In many cities in lower-income countries, climate impacts are much more severe due to the development pattern these cities have adopted. These cities permit degradation of natural protection, deforestation and building on floodplains, poor-quality housing construction on exposed slopes, and extensive ground coverage of concrete without adequate drainage. Even a day of heavy rains in these regions often result in intense flash floods, such as those seen in Mumbai in 2005 and Chennai in 2017.

Cities often have weak governance and management: Jurisdictional overlaps, weak economic bases, and low revenue collection are common features of cities in lower-income countries. Many governments have decentralised responsibilities to local governments. While this gives local governments a more strategic role in planning and decision making in urban development, it does not necessarily mean that city governments will have all the capacity or funding to carry out the functions devolved to them.

City governments often lack the requisite data to facilitate informed urban planning, and city growth is driven by market forces rather than by planned interventions envisioning sustainable and equitable growth. Various departments and sectoral institutions like environment, water, and energy work in silos leading to disjointed governance and therefore weak management and administration for urban areas.

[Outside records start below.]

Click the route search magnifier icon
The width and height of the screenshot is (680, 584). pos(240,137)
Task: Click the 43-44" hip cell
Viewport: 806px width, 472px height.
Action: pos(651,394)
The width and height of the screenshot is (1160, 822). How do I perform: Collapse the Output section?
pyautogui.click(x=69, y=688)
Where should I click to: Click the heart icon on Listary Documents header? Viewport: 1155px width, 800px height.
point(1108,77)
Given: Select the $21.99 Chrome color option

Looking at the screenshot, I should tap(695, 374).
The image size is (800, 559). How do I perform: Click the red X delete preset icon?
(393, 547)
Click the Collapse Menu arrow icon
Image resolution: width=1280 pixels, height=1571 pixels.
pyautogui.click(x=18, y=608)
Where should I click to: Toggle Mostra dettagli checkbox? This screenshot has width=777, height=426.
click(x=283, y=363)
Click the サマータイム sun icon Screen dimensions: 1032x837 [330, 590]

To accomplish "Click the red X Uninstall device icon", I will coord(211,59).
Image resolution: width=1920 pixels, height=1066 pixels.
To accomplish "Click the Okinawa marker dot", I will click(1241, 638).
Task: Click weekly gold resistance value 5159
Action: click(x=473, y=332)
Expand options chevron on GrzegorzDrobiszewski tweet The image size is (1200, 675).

We need transformative resilience

Climate resilience in these cities would not only mean building the coping capacity of the city and its systems to extreme events and climate impacts. It will also mean raising the bar in terms of existing urban planning, infrastructure and service provision, informed and capable citizens, and strong financial and institutional mechanisms. Resilience needs to be embedded in improved governance system: the capacity of city administration to plan, implement, and monitor urban development and integrate climate knowledge in building cities and its systems.

Transformative resilience as a multidimensional conceptual tool would lead cities to build their database systems and monitoring of planning and urban development to be sustainable and sensitive through an integrated multidisciplinary framework. Transformative resilience will also mean cities would look beyond mainstreaming resilience into urban development planning. Rather, it involves the transformation of governance, institutions, and systems into which city systems are embedded culturally, economically, socially, and environmentally. This will mean increasing the budget and technology needed to improve the baseline state of the cities, to reduce vulnerability and improve the adaptive capacity.

Without this, resilient cities in the wake of rapidly changing climate will remain a distant dream, and cities will keep witnessing extreme loss and damage, crippling essential urban systems with every climate event.